In this year of rising food prices and skyrocketing commodity costs, the profits raining on farms across the country have not fallen evenly.
Just ask a pig farmer.
Faced with runaway feed and energy costs, the pork industry has gone months without turning a profit. Analysts say it will be a year, possibly longer, before prices and costs break even.
The fallout will shutter some pig farms, shrink others and raise the cost of pork at supermarkets. It also has members of the Minnesota Congressional delegation asking the federal government to help shore up farmers' losses.
"Consumers are going to get drilled in this," said Brian Buhr, an agricultural economist at the University of Minnesota. "You can see it in eggs and milk. Meats are just a little bit behind. Eventually, consumers are going to pay more for food."

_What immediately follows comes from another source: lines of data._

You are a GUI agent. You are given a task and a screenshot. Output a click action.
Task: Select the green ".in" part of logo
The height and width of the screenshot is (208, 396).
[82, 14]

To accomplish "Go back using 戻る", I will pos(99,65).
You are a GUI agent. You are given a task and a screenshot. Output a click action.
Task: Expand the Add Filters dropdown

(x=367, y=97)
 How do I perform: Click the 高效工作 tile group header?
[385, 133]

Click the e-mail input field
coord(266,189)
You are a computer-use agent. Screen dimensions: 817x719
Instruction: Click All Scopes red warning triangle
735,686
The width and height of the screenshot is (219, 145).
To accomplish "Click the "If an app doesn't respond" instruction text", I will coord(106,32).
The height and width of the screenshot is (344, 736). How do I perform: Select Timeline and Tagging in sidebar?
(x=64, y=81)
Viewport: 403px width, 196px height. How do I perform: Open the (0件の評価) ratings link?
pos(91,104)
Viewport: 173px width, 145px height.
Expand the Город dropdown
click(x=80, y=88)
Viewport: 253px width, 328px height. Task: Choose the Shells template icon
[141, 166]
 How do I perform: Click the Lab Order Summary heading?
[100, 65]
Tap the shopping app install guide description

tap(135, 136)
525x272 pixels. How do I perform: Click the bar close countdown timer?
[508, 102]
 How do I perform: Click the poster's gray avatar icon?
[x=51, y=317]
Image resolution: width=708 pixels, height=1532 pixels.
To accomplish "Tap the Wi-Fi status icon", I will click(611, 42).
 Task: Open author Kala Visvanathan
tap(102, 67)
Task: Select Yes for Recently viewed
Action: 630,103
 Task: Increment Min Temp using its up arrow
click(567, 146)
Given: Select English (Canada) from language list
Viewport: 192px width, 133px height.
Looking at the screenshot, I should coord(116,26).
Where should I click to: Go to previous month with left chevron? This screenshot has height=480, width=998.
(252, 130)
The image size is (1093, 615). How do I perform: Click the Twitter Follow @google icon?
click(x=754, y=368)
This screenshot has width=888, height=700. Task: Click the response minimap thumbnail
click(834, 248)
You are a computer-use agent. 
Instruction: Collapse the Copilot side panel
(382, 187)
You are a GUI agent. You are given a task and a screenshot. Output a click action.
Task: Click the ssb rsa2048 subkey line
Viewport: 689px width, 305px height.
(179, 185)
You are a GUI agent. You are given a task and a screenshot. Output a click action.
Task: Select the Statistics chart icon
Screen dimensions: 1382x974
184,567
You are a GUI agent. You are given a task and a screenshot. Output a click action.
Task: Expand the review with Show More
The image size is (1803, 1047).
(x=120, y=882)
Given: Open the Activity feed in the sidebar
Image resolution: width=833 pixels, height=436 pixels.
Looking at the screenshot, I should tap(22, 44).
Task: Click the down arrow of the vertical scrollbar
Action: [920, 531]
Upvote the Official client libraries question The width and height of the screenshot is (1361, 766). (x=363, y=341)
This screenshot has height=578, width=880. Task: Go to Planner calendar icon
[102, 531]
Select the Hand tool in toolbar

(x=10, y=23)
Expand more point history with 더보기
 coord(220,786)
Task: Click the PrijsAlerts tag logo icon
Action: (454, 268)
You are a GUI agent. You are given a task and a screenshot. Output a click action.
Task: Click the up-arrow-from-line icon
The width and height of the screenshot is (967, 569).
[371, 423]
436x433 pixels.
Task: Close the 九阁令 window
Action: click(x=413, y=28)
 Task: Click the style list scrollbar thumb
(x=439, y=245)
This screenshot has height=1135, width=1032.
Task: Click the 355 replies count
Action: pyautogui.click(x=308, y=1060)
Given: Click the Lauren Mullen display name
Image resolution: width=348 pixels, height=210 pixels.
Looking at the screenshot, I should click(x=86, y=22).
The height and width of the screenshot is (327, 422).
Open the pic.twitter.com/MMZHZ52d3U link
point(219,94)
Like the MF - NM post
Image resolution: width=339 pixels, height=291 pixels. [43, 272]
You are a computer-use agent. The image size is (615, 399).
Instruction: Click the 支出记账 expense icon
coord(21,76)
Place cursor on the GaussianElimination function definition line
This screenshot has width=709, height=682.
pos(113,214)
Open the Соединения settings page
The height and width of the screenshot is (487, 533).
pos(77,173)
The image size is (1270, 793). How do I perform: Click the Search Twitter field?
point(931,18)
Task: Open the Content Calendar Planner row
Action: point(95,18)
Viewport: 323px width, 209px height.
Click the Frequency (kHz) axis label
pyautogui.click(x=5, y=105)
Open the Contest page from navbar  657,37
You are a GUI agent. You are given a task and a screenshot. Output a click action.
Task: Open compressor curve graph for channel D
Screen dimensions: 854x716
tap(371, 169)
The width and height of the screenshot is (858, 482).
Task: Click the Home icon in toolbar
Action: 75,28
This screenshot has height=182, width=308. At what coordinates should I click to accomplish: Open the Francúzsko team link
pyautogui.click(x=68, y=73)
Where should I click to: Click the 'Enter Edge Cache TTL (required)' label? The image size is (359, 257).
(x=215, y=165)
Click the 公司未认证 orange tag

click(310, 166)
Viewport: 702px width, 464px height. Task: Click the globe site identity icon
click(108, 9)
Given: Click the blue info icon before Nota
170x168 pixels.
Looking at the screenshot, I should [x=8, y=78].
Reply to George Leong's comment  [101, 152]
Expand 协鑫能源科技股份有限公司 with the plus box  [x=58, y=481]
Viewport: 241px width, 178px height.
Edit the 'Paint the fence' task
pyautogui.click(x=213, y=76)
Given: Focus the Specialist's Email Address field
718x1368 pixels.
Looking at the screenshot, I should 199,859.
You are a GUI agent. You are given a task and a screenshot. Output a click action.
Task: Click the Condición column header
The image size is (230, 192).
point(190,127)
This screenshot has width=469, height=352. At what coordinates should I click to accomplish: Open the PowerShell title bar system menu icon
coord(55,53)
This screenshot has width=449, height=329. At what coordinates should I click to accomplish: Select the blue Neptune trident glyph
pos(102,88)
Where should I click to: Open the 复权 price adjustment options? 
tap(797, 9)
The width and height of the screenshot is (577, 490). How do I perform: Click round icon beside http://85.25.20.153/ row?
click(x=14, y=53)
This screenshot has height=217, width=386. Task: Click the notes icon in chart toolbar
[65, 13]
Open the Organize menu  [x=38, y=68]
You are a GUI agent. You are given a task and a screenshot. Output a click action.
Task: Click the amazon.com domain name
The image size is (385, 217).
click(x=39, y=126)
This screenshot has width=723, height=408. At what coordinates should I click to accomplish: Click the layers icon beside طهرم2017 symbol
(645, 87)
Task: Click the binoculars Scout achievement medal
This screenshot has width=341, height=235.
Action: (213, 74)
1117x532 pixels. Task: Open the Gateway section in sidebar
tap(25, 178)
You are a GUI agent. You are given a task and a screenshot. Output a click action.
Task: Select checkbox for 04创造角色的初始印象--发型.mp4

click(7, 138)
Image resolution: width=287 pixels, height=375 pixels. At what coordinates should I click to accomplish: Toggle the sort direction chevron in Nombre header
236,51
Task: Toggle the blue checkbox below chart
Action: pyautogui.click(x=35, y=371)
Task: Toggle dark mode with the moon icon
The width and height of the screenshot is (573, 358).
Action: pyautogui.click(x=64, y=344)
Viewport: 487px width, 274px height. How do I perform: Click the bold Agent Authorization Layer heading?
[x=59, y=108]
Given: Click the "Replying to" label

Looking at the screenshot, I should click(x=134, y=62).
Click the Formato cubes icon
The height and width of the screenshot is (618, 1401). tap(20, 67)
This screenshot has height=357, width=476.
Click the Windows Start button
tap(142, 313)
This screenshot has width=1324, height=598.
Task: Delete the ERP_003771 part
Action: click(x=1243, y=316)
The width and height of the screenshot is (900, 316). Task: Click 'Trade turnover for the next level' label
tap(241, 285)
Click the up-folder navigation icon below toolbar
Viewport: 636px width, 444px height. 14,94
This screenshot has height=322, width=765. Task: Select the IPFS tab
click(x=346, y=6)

Several problems have befallen pig farms, from higher energy costs to the success of a vaccine introduced last year that has more pigs surviving to adulthood, increasing the supply.
Yet far and away the worst culprit has been the cost of corn, the primary diet for American pigs. Corn futures for May delivery broke through $6 a bushel in trading on the Chicago Board of Trade this week, double the cost from a year ago. A farmer who paid $52 per pig for feed last year now pays closer to $105.
"It puts us at a new cost plateau that we don't see ending," said David Preisler, executive director of the Minnesota Pork Producers Association.